A Study to Compare Standard Chemotherapy to Therapy With CPX-351 and/or Gilteritinib for Patients With Newly Diagnosed AML With or Without FLT3 Mutations

Is NCT04293562 recruiting? Yes, currently enrolling (May 2026). This Phase 3 trial studies multiple treatments for acute myeloid leukemia.

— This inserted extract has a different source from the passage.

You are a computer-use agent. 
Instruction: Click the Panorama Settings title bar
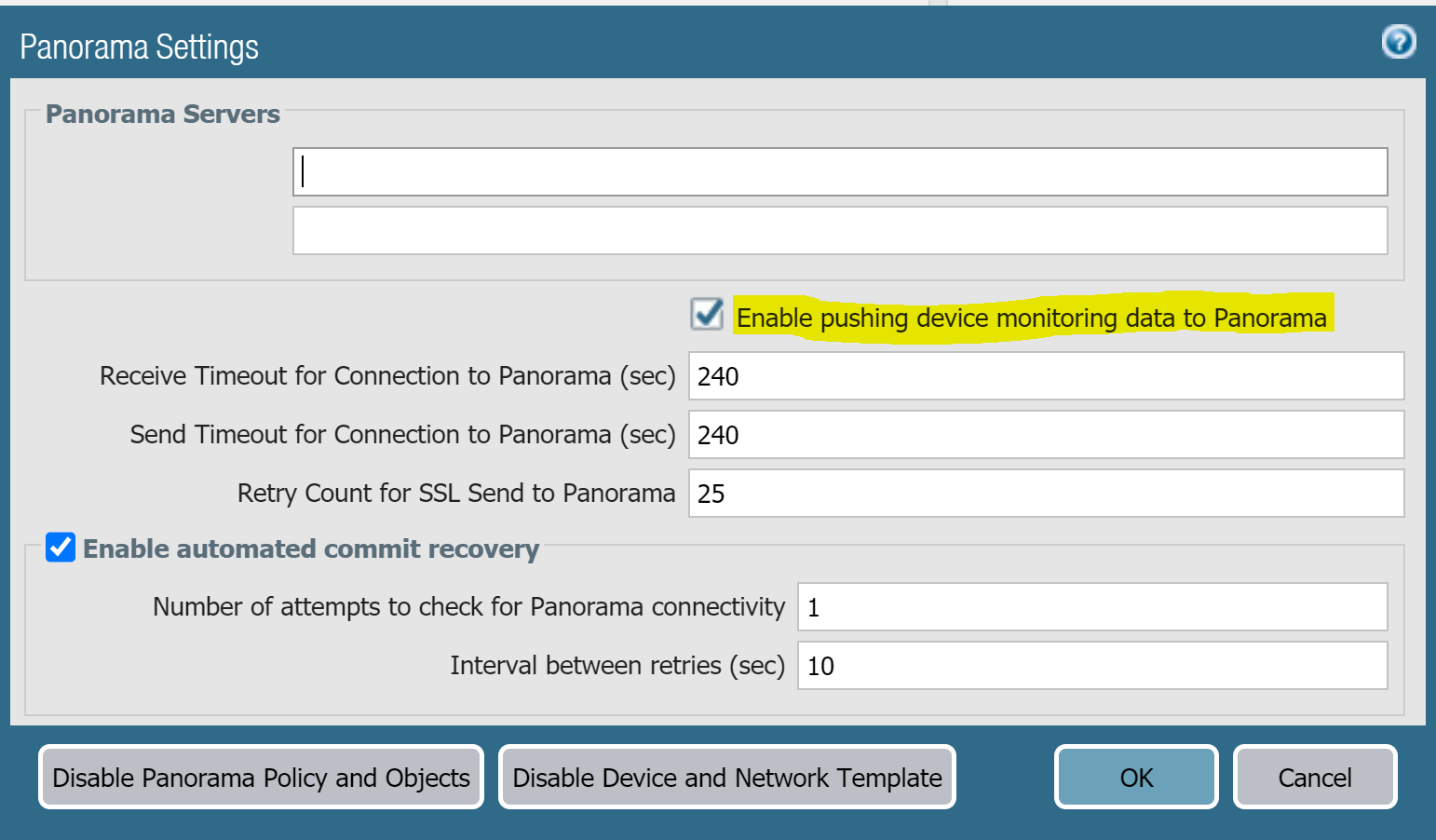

Treatment: Asparaginase Erwinia chrysanthemi · Cytarabine · Daunorubicin Hydrochloride · Dexrazoxane Hydrochloride · Etoposide · Gemtuzumab Ozogamicin · Gilteritinib Fumarate · Liposome-encapsulated Daunorubicin-Cytarabine · Methotrexate · Mitoxantrone Hydrochloride · Therapeutic Hydrocortisone — This phase III trial compares standard chemotherapy to therapy with liposome-encapsulated daunorubicin-cytarabine (CPX-351) and/or gilteritinib for patients with newly diagnosed acute myeloid leukemia with or without FLT3 mutations. Drugs used in chemotherapy, such as daunorubicin, cytarabine, and gemtuzumab ozogamicin, work in different ways to stop the growth of cancer cells, either by killing the cells, by stopping them from dividing, or by stopping them from spreading. CPX-351 is made up of daunorubicin and cytarabine and is made in a way that makes the drugs stay in the bone marrow longer and could be less likely to cause heart problems than traditional anthracycline drugs, a common class of chemotherapy drug. Some acute myeloid leukemia patients have an abnormality in the structure of a gene called FLT3. Genes are pieces of DNA (molecules that carry instructions for development, functioning, growth and reproduction) inside each cell that tell the cell what to do and when to grow and divide. FLT3 plays an important role in the normal making of blood cells. This gene can have permanent changes that cause it to function abnormally by making cancer cells grow. Gilteritinib may block the abnormal function of the FLT3 gene that makes cancer cells grow. The overall goals of this study are, 1) to compare the effects, good and/or bad, of CPX-351 with daunorubicin and cytarabine on people with newly diagnosed AML to find out which is better, 2) to study the effects, good and/or bad, of adding gilteritinib to AML therapy for patients with high amounts of FLT3/ITD or other FLT3 mutations and 3) to study changes in heart function during and after treatment for AML. Giving CPX-351 and/or gilteritinib with standard chemotherapy may work better in treating patients with acute myeloid leukemia compared to standard chemotherapy alone.